Napoletano è stato assolto solo dall’accusa dalla vendita e riaffitto delle rotative (parte del capo a di imputazione), le motivazioni della sentenza saranno rese note tra 30 giorni. I giudici hanno in sostanza accolto la richiesta dell’accusa: il pm Gaetano Ruta, nella requisitoria del 7 aprile scorso, aveva chiesto una condanna a 4 anni sottolineando l’esistenza «di prove dichiarative e documentali molto significative» e di un danno, non solo legato ai numeri ma soprattutto di reputazione per «il più importante giornale economico italiano».

Il Tribunale di Milano

La decisione di falsificare il numero di copie digitali, a dire del rappresentante dell’accusa, «ha una rilevanza ai fini della rendicontazione (del bilancio 2015, ndr) e soprattutto della rappresentazione esterna», ossia di valore percepito nei confronti del quotidiano di cui Napoletano «era amministratore di fatto o comunque contitolare di un potere tanto da riuscire a ottenere una buonuscita molto significativa qualora fosse stato licenziato, a dimostrazione di una relazione in cui poteva chiedere e ottenere». Tesi respinta dalla difesa: gli avvocati Guido Alleva e Edda Gandossi avevano chiesto di assolvere «con formula piena» il proprio assistito che «non ha mai travalicato» la sua funzione e contro il quale non ci sono elementi «documentali o testimoniali».

La sede del quotidiano Il Sole 24 Ore a Milano

L’obiettivo di Napoletano, per i difensori, «era espandere la base dei lettori, ossia che il proprio quotidiano fosse letto», il suo sostegno al gruppo è «dal un punto di vista editoriale, non nella gestione dei numeri della società.
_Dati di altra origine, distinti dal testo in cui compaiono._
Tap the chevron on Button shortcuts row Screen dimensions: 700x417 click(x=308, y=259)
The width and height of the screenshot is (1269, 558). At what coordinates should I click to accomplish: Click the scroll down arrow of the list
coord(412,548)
Il sospetto che fosse a conoscenza di questa vergognosa truffa (di DiSource, ndr) è inaccettabile». E a dipingersi come bersaglio era stato lo stesso Napoletano che lo scorso 14 aprile aveva preso la parola in aula per fare delle lunghe dichiarazioni spontanee.

Roberto Napoletano

«Di quella presunta strategia diretta a “taroccare” i numeri diffusionali – ammesso e non concesso che esista davvero a parte l’evidentissima truffa di DiSource che ha ideatori e realizzatori con nomi precisi – io sono estraneo totalmente, anzi ne sono la prima delle vittime perché toccava ai revisori aprire gli occhi non certo a me», le parole con cui si era rivolto ai giudici.
«Se mi si accusa di aver dedicato 14-16 ore al giorno di lavoro sempre, in modo onesto e trasparente per il Sole 24 Ore e per le attività editoriali di questo gruppo multimediale con l’affetto che si riserva a un figlio, se mi si accusa di essermi dedicato con il massimo dell’impegno a questo giornale che mi è stato consegnato sull’orlo del baratro e averlo fatto crescere mentre il mercato andava giù a dirotto, se mi accusa di aver combattuto per evitare i licenziamenti di giornalisti, ebbene sì sono colpevole di aver combattuto come un leone, di essermi ridotto lo stipendio, di aver creato nuovi prodotti e un nuovo sistema editoriale sacrificando, e me ne sono pentito, la mia famiglia», il racconto fatto con la voce rotta dall’emozione.
«Non entravo, non sono mai entrato, né sarei mai potuto entrare su contenuti numerici e contabili» del gruppo, aveva ricordato per difendersi dalle accuse dure come «pietre che arrivano addosso e fanno male», aveva detto Napoletano che oggi ha assistito alla lettura del
dispositivo. «Sono amareggiato, moltissimo. Sono soprattutto innocente e farò appello. Gli atti di questo processo dimostrano in modo inequivoco che sul piano editoriale ho ricevuto un giornale sull’orlo del baratro e ho proseguito con risultati editoriali sempre positivi, in netta controtendenza rispetto al mercato, e soprattutto conseguiti in modo lecito», il commento dopo la sentenza del tribunale di Milano. (afe/adnkronos)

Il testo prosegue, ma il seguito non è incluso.